In our case, we have failed to reject the null hypothesis. So, the only error we could be making is a type II error. There is an unknown possibility that the null hypothesis is wrong.
 

Assignment:

1. Turn to the data on page 214 of your text book. You have two teaching conditions. Enter the data into a new data widow of SPSS. You should use a format similar to that used for the GPA data we have analyzed in our class example. Enter all of the data into one column, and enter a coding variable, (1 or 2) to indicate the teaching condition, in a second column. Then, test the hypothesis that the computer stimulated teaching produces different results from the conventional teaching approach. Use the steps described in the lab example, above.

2. Now, consider the following problem. You just concluded an experiment on human recall. Your experiment had two conditions: (1) 25 subjects were allowed to study a list of unrelated words for 1 minute. Then, they waited for 5 minutes in silence and were asked to recall as many words from the list as possible. (2) These same subjects were again presented with a list of unrelated words for a duration of 1 minute (different word list). This time, however, the subjects waited for 5 minutes listening to the deafening roar of heavy metal music. Then again, the subjects were asked to recall as many words as possible from the second list. Also, about half of your subject experienced condition 1 prior to the condition 2 and vice versa. This was to insure that the order effect did not bias your findings. The question you are trying to answer is: "Is there a difference in the recall between these two conditions?" Do not forget to discuss the possibility of committing an error (be careful here)!

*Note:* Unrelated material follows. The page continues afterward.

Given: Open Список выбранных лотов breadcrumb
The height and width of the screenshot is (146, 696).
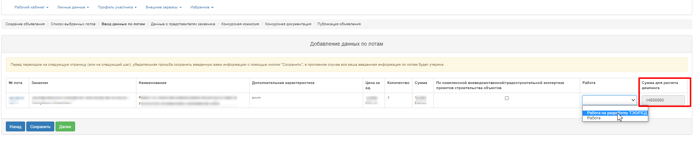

The data are in the file "lab6_ass.sav".

Hint: Are these groups dependent or independent? If you conclude the scores are dependent, the commands you will need to analyze the data are presented below.

Example for Conducting Two-Sample t-test for Dependent Scores

- Click on "Statistics", select "Compare Means", and click on "Paired Samples
   T Test".
- Select two variables ("Metal" and "Quiet") and move them into the "Paired
   Variables" field.
- Click on the OPTION button.
- Since alpha = .05, leave value 95 in the field "Confidence interval".
- Click on the CONTINUE and PASTE button.
- Go to the syntax window and run the t-test command.
Sample output from the Dependent t-test:

The first part of the output gives you basic descriptive statistics for each variable, separately. This includes a measure of association called correlation. A correlation of .688 indicates a very strong relationship between the two variables.

The second part gives you idea of how dependent the two samples are using the Pearson Correlation Coefficient.

The third part of the output, the left part of it, provides descriptive statistics for the individual differences computed by subtracting the second group (QUIET) from the first group (HEAVY METAL).

The right side of the second part provides t-observed (t-value), df., and P-value (2-tailed significance).